Does The Fed Have a Currency Problem?, by Tim Duy: The PCE inflation data was released today, and I have been seeing commentary on the relative strength of the core-inflation numbers. This, for example, from the Wall Street Journal:
A key gauge of U.S. consumer prices sank in January due partly to cheaper oil, undershooting the Federal Reserve’s goal of 2% annual inflation for the 33rd consecutive month. But a gauge of underlying price pressures remained resilient headed into 2015.
Core-PCE is hovering around 1.3%, and the stability relative to last month is supposedly supportive of Federal Reserve plans to hike interest rates later this year.
I would caution against that interpretation just yet. While it is true that the year-over-year change is how the Fed measures its progress toward price stability, you should also be watching the near term changes to see the likely direction of the year-over-year message. And in recent months, near-term core inflation has been falling at a rapid pace:
On a 3-month basis, core inflation is at its lowest since the plunge in 2008. Year-over-year inflation has been held up by a basis effect from a jump in early 2014, but unless we get another jump in the monthly data, you can guess where the year-over-year number will be heading in the next few months:
Which means that unless the numbers turn soon, there is a fairly good chance the Fed's preferred inflation guide (I say guide because headline inflation is truly the target) drifts lower as the year progresses. Hence I am less eager to embrace that today's release is supportive of the Fed's plans.
Why is core-inflation drifting lower? Federal Reserve Chair Janet Yellen offered this in her testimony last week:
But core PCE inflation has also slowed since last summer, in part reflecting declines in the prices of many imported items and perhaps also some pass-through of lower energy costs into core consumer prices.

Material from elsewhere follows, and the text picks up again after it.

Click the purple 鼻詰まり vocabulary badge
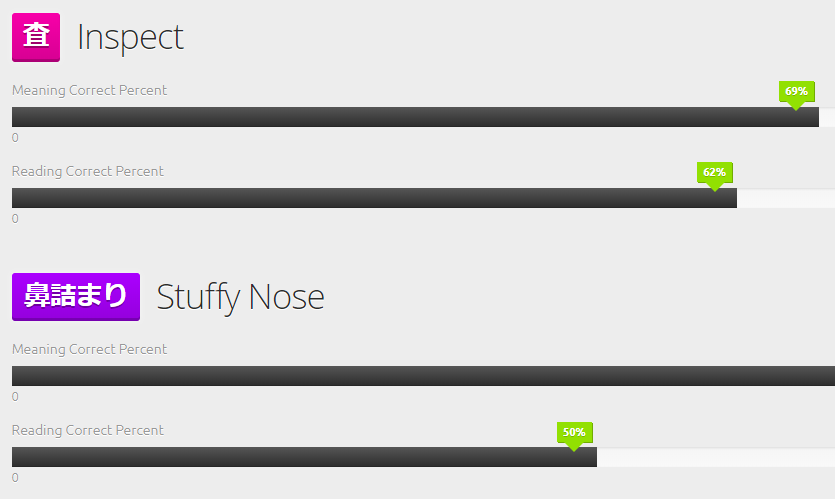 pyautogui.click(x=76, y=297)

While oil prices have stabilized, the dollar continues to gain ground, hitting an 11-year high today:
If the dollar continues its upward gains - as might be expected given divergent monetary policy across the globe - further downward pressure on core-inflation is likely. This clearly throws a wrench into the Fed's plans. It would be hard to justify confidence in the inflation outlook if core-inflation trends lower in the months ahead.
The Fed could be headed for a very uncomfortable place. The dollar is rising, tightening financial conditions and placing downward pressure on inflation. At the same time, interest rates remain low while equities push higher, loosening financial conditions, arguably an equilibrating response to the rising dollar. On net, then, the US economy keeps grinding upward, the labor market keeps improving, and the unemployment rate sinks lower. Yellen & Co. would want to resist tightening in the face of low inflation, but they would be increasingly tempted to react to low unemployment. Moreover, concerns of financial instability would mount if longer-term rates remained low and equities pushed higher. All in all, sounds like an increasingly hawkish FOMC coupled with a sluggish global economy and dovish central bankers elsewhere is raising the odds of a US policy error.

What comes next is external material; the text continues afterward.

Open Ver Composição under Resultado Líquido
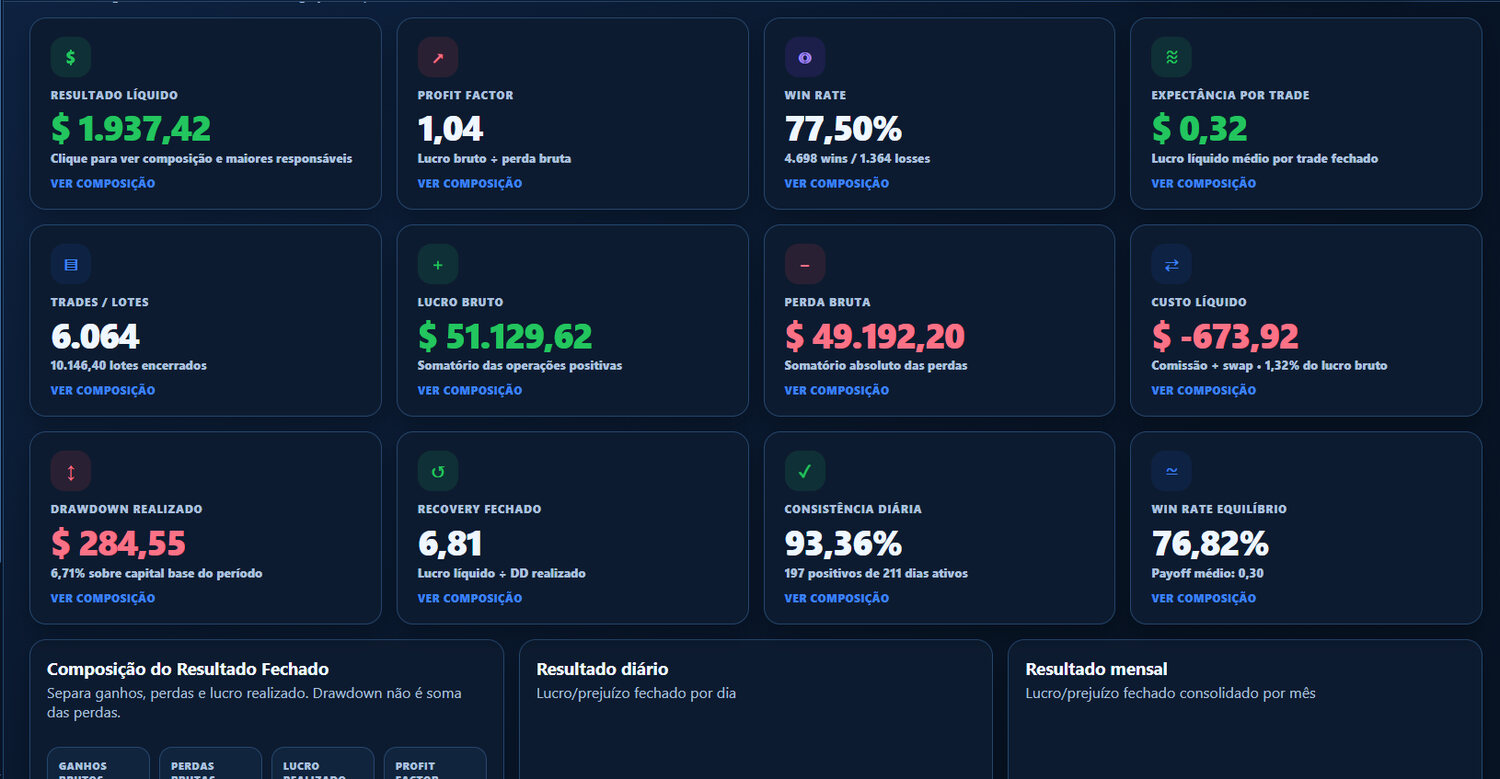1500x779 pixels. 103,183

Bottom Line: The rising dollar may be causing the Fed more headaches than they like to admit. To the extent that it is pushing inflation lower, the dollar should be delaying the time to the first rate hike as well as lowering the subsequent path of rates. The Fed may have to respond to the so-called "currency wars" whether they like it or not. That said, I can't rule out that they ignore the inflation numbers given the tightening labor market and what they perceive to be loose financial conditions. The Fed could fail to see the precarious nature of the current environment and move forward with plans to normalize policy. Increasingly likely to be a very interesting summer for monetary policy.